*SELECTED EXCERPT:*
***

Thanks also to the nurse who treated my abrasions immediately.

With all the badness and evil we hear of daily in the news, it is comforting to know there are real people out there who care for each other, even complete strangers.

I encountered some on Thursday.

John Mola

Government’s impact on homelessness

DURING Homelessness Australia’s Homelessness Week 2019, it was appropriate that we question this Federal Government’s controversial Big Australia policy.

There’s little doubt that the extreme nature of our population growth is maximising homelessness, housing unaffordabilty and the massive gulf between rich and poor.

You don’t have to walk very far in Coffs Harbour to see victims of this current mob of Canberra ratbags.

Ratbags that hold unsustainability high on a pedestal, because growth in a finite world is totally unsustainable.

With recent Australian Bureau of Statistics data showing no let-up in our catastrophic rate of national growth (with more than 400,000 extra again in 2018), and with local growth being out of control, the victims of this frenzy are part of a continually climbing toll.

Richie Tassicker

Impact of global warming on farmers

THIRTY years of scientific warnings about the dangers of global warming.

The National party, true conservatives, always have trouble accepting new information. Ignoring the matter, they’ve shuffled the research into a box marked “Culture Wars”.

Be damned. The people who are the pillars of their constituency, rural folk and farmers will be the worst effected as the ongoing breaking of heat records continues.

The big dry, as predicted, will drive folk from the land, food production will be seriously compromised. Here in Coffs Harbour, the newly elected Federal Member in his “vote for me” mail out, avoided mention of global warming.

It says so much for his and his party’s scientific literacy.

Coffs, and all low-lying coastal areas will be subject to sea level rises forcing millions to move. When will the Nationals admit they’ve been wrong?

Pride in mistaken beliefs, to the point of maintaining their fallacies is an earthly tragedy.

***

*ENTRIES:*
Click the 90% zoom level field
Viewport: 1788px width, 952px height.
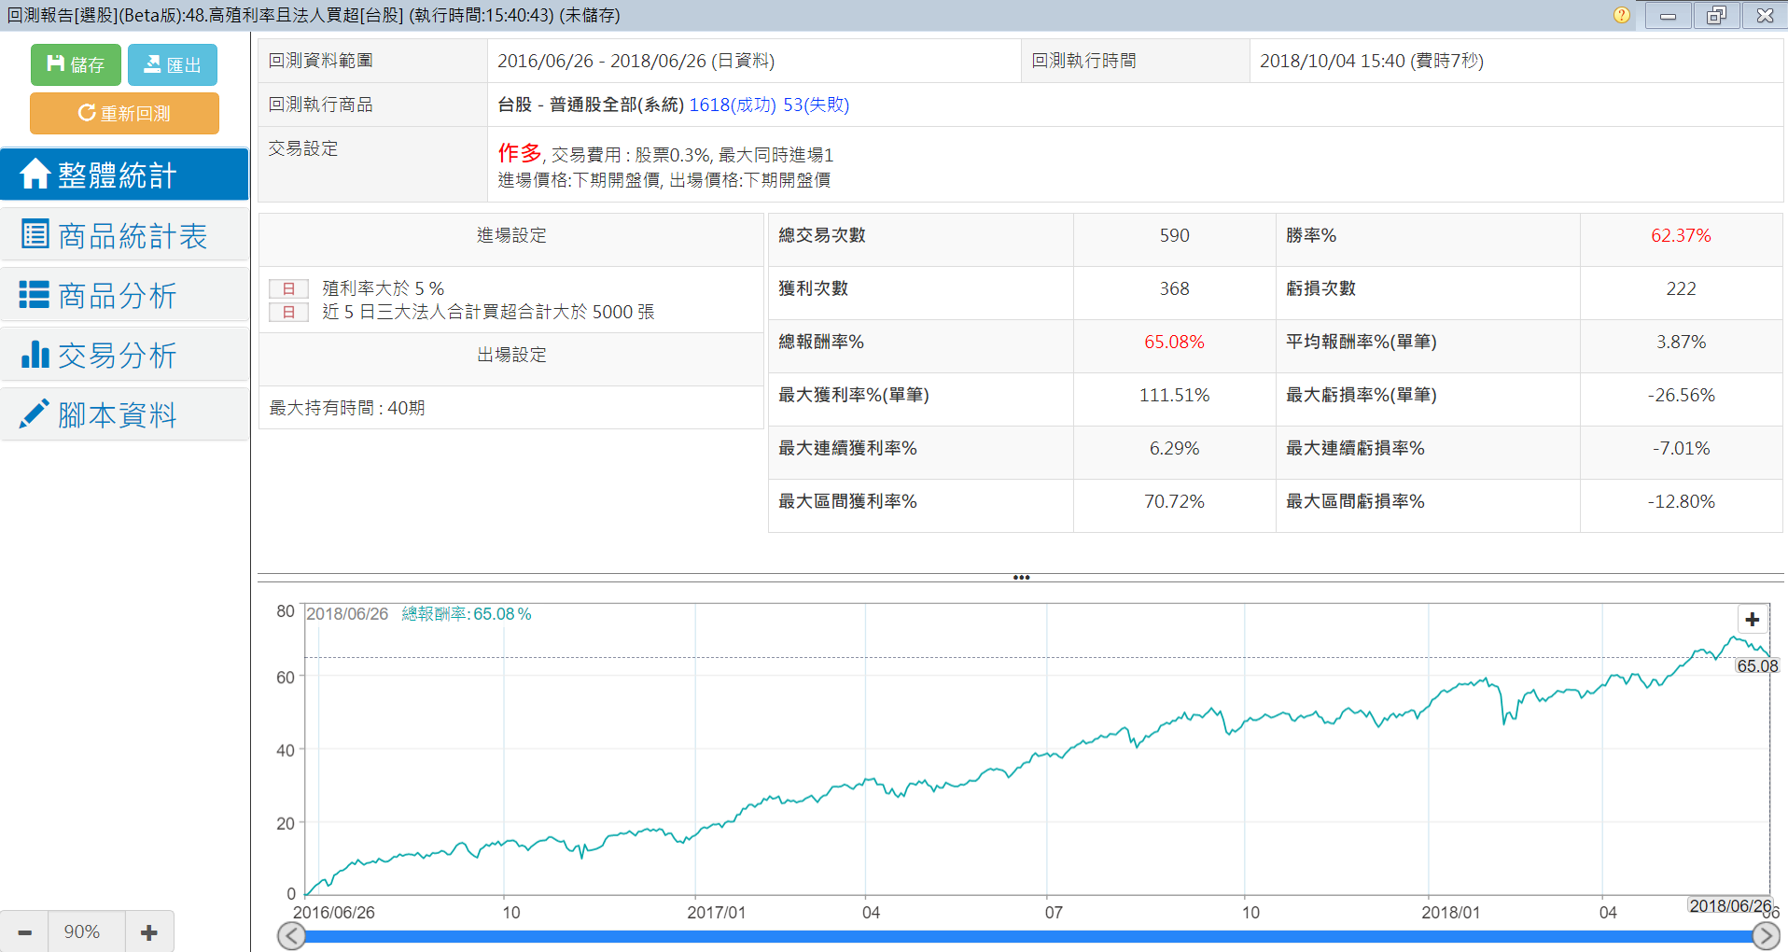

***

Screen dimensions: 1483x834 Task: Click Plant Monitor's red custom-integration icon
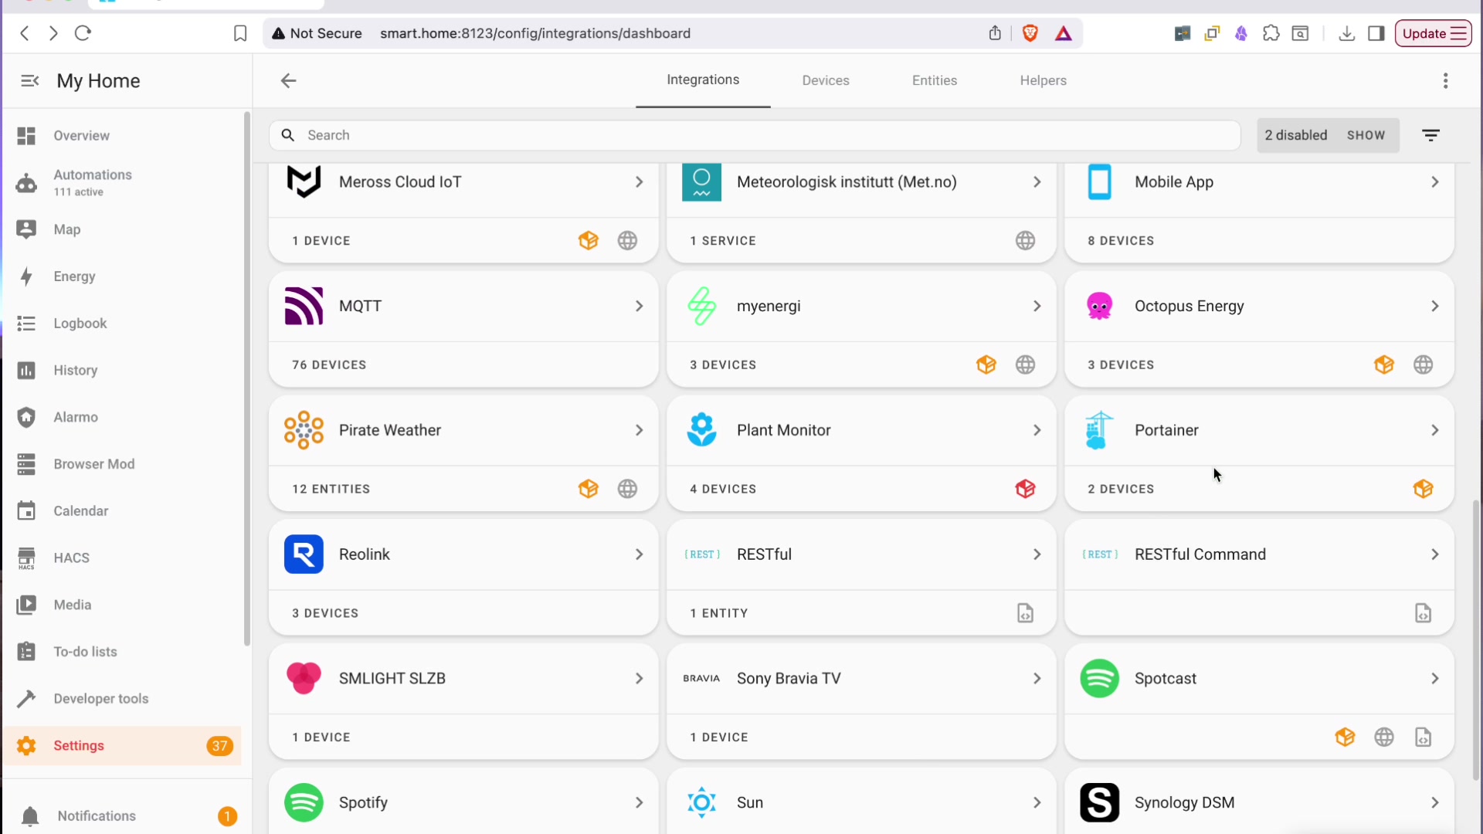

***

*DIRECTION:* Please give the figure the letters excerpt cites for Australia's population growth in 2018.

*RESPONSE BELOW:* More than 400,000 extra people.